Pre-tax profits at the InterSport Elverys sports retail chain last year increased almost three fold to €6.12m.

New accounts show that in spite of Covid-19 restrictions for almost 10 months of 2020, Staunton Sports Ltd's revenues last year decreased only marginally from €86.39m to €85.67m.

The brand operates 48 stores here and the directors state that trading performance in 2020 "remained strong".

Online sales at elverys.ie were essential for the business during lockdowns and the directors stated that in 2021 online sales continue to grow substantially.

It expects its total revenues for 2021 will exceed 2020.

The group's pre-tax profits increased by 177% from €2.2m to €6.12m for 2020 though the figures are skewed by €2.04m in "other operating income" boosting profits.

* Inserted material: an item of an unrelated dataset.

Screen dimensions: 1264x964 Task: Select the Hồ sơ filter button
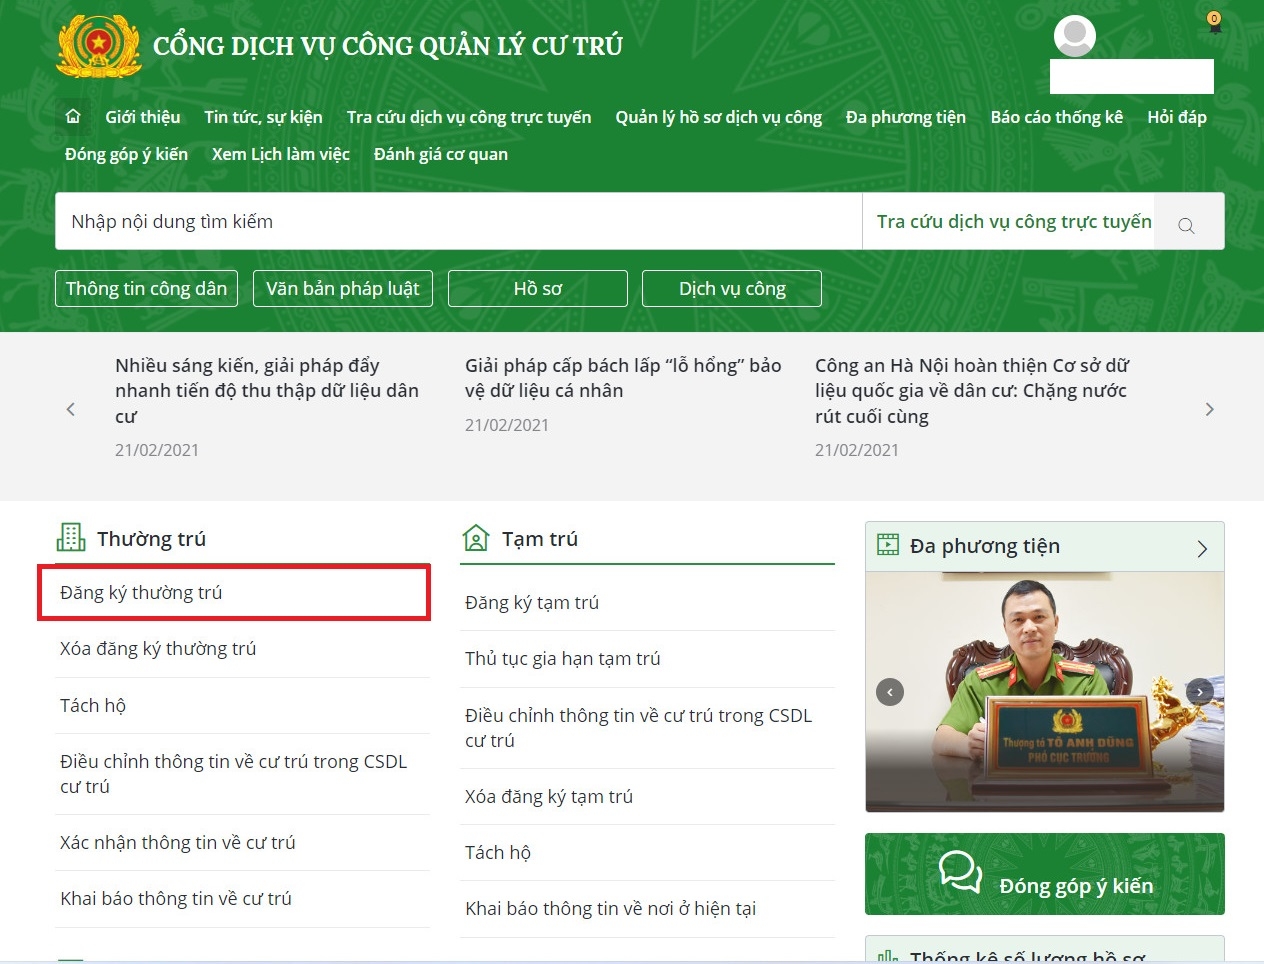(537, 288)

The business increased profits as the numbers employed reduced by 154 from 650 to 496 and staff costs reduced by €1.7m from €12.44m to €10.69m.

The business last year paid consultancy fees of €205,833 to John Staunton and the same amount to James Staunton.

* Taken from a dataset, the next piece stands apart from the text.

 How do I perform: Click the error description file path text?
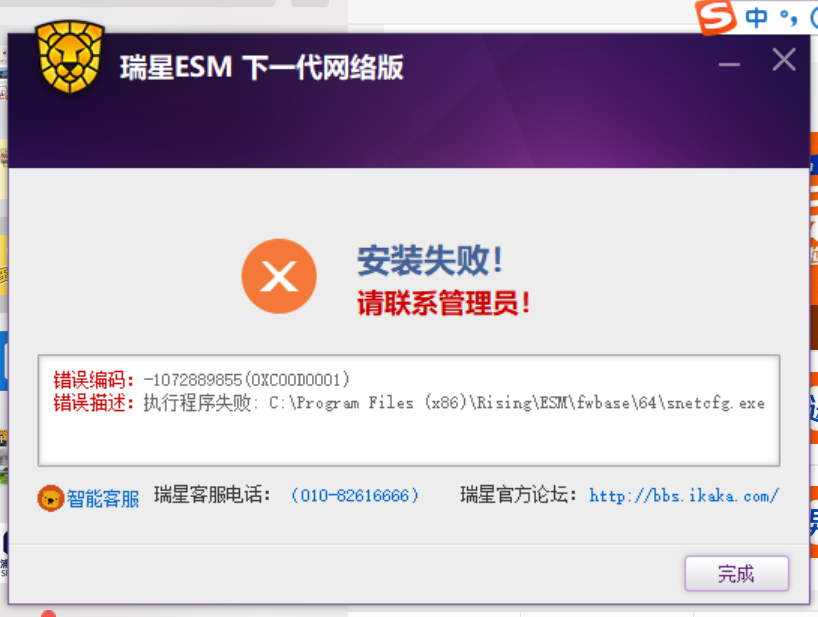tap(516, 403)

John Staunton and James Staunton were appointed to the board in June of last year.

Concerning the marginal drop in revenues, the directors stated that "given the disruption to trade and overall uncertainty arising from Covid-19, this constitutes a solid trading performance".

They said that continued disruption to trade will be felt for the remainder of 2021 and into 2022 caused by global supply issues currently impacting deliveries from many key suppliers.

The company last year recorded post tax profits of €5.3m after paying corporation tax of €810,203.

At the end of December last, the company's shareholder funds totalled €14.55m while the firm's cash funds rose from €6.65m to €8.8m.

The company said its profits take account of non-cash depreciation costs of €1.55m.

Cash from operating activities increased more than threefold from €2.5m to €8.23m.

The directors said they are cautious of the significant threats posed by Covid-19 and will continue to develop the business in the ensuing year in further significant retail partnerships supported by continued investment in the store portfolio and online platform.

A note attached to the accounts also stated that the company continues to generate positive cash flows from trading activities by ensuring a strong gross profit margin is maintained together with constant management of overheads.